Vector Functions
................

The functions described here perform various operations on vectors and
matrices.

 -- Function: math-concat X Y
     Do a vector concatenation; this operation is written `X | Y' in a
     symbolic formula.  See Building Vectors.

 -- Function: vec-length V
     Return the length of vector V.  If V is not a vector, the result
     is zero.  If V is a matrix, this returns the number of rows in
     the matrix.

 -- Function: mat-dimens M
     Determine the dimensions of vector or matrix M.  If M is not a
     vector, the result is an empty list.  If M is a plain vector but
     not a matrix, the result is a one-element list containing the
     length of the vector.  If M is a matrix with R rows and C
     columns, the result is the list `(R C)'.  Higher-order tensors
     produce lists of more than two dimensions.  Note that the object
     `[[1, 2, 3], [4, 5]]' is a vector of vectors not all the same
     size, and is treated by this and other Calc routines as a plain
     vector of two elements.

 -- Function: dimension-error
     Abort the current function with a message of "Dimension error."
     The Calculator will leave the function being evaluated in
     symbolic form; this is really just a special case of
     `reject-arg'.

 -- Function: build-vector ARGS
     Return a Calc vector with the zero-or-more ARGS as elements.  For
     example, `(build-vector 1 2 3)' returns the Calc vector `[1, 2,
     3]', stored internally as the list `(vec 1 2 3)'.

 -- Function: make-vec OBJ DIMS
     Return a Calc vector or matrix all of whose elements are equal to
     OBJ.  For example, `(make-vec 27 3 4)' returns a 3x4 matrix
     filled with 27's.

 -- Function: row-matrix V
     If V is a plain vector, convert it into a row matrix, i.e., a
     matrix whose single row is V.  If V is already a matrix, leave it
     alone.

 -- Function: col-matrix V
     If V is a plain vector, convert it into a column matrix, i.e., a
     matrix with each element of V as a separate row.  If V is already
     a matrix, leave it alone.

 -- Function: map-vec F V
     Map the Lisp function F over the Calc vector V.  For example,
     `(map-vec 'math-floor v)' returns a vector of the floored
     components of vector V.

 -- Function: map-vec-2 F A B
     Map the Lisp function F over the two vectors A and B.  If A and B
     are vectors of equal length, the result is a vector of the
     results of calling `(F AI BI)' for each pair of elements AI and
     BI.  If either A or B is a scalar, it is matched with each value
     of the other vector.  For example, `(map-vec-2 'math-add v 1)'
     returns the vector V with each element increased by one.  Note
     that using `'+' would not work here, since `defmath' does not
     expand function names everywhere, just where they are in the
     function position of a Lisp expression.

 -- Function: reduce-vec F V
     Reduce the function F over the vector V.  For example, if V is
     `[10, 20, 30, 40]', this calls `(f (f (f 10 20) 30) 40)'.  If V
     is a matrix, this reduces over the rows of V.

 -- Function: reduce-cols F M
     Reduce the function F over the columns of matrix M.  For example,
     if M is `[[1, 2], [3, 4], [5, 6]]', the result is a vector of the
     two elements `(f (f 1 3) 5)' and `(f (f 2 4) 6)'.

 -- Function: mat-row M N
     Return the Nth row of matrix M.  This is equivalent to `(elt m
     n)'.  For a slower but safer version, use `mrow'.  (*Note
     Extracting Elements::.)

 -- Function: mat-col M N
     Return the Nth column of matrix M, in the form of a vector.  The
     arguments are not checked for correctness.

 -- Function: mat-less-row M N
     Return a copy of matrix M with its Nth row deleted.  The number N
     must be in range from 1 to the number of rows in M.
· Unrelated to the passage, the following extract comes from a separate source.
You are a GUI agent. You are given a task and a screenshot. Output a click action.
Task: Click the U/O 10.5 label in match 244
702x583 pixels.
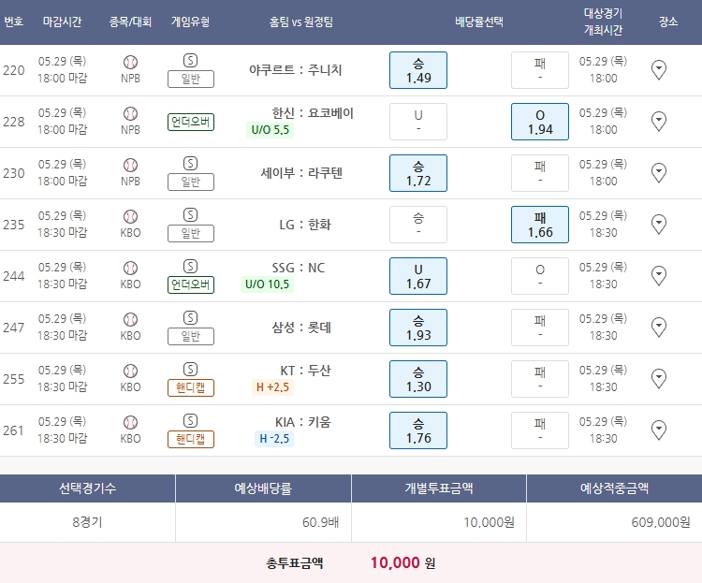coord(268,284)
 -- Function: mat-less-col M N
     Return a copy of matrix M with its Nth column deleted.

 -- Function: transpose M
     Return the transpose of matrix M.

 -- Function: flatten-vector V
     Flatten nested vector V into a vector of scalars.  For example,
     if V is `[[1, 2, 3], [4, 5]]' the result is `[1, 2, 3, 4, 5]'.
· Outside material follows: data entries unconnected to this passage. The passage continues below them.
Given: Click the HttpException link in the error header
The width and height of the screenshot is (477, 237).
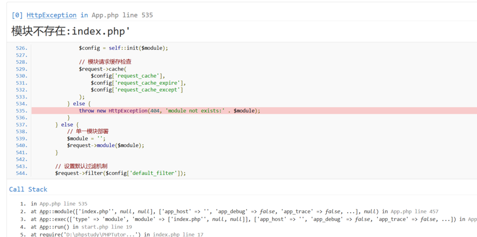Looking at the screenshot, I should click(x=51, y=15).
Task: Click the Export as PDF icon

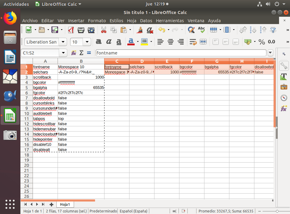Action: [71, 30]
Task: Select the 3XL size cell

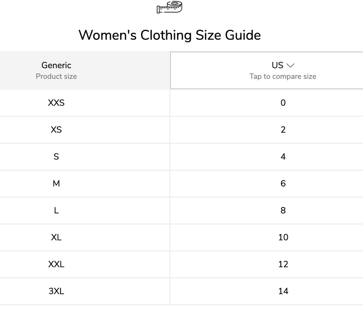Action: pyautogui.click(x=56, y=291)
 -- Function: copy-matrix M
     If M is a matrix, return a copy of M.  This maps `copy-sequence'
     over the rows of M; in Lisp terms, each element of the result
     matrix will be `eq' to the corresponding element of M, but none
     of the `cons' cells that make up the structure of the matrix will
     be `eq'.  If M is a plain vector, this is the same as
     `copy-sequence'.

 -- Function: swap-rows M R1 R2
     Exchange rows R1 and R2 of matrix M in-place.  In other words,
     unlike most of the other functions described here, this function
     changes M itself rather than building up a new result matrix.
     The return value is M, i.e., `(eq (swap-rows m 1 2) m)' is true,
     with the side effect of exchanging the first two rows of M.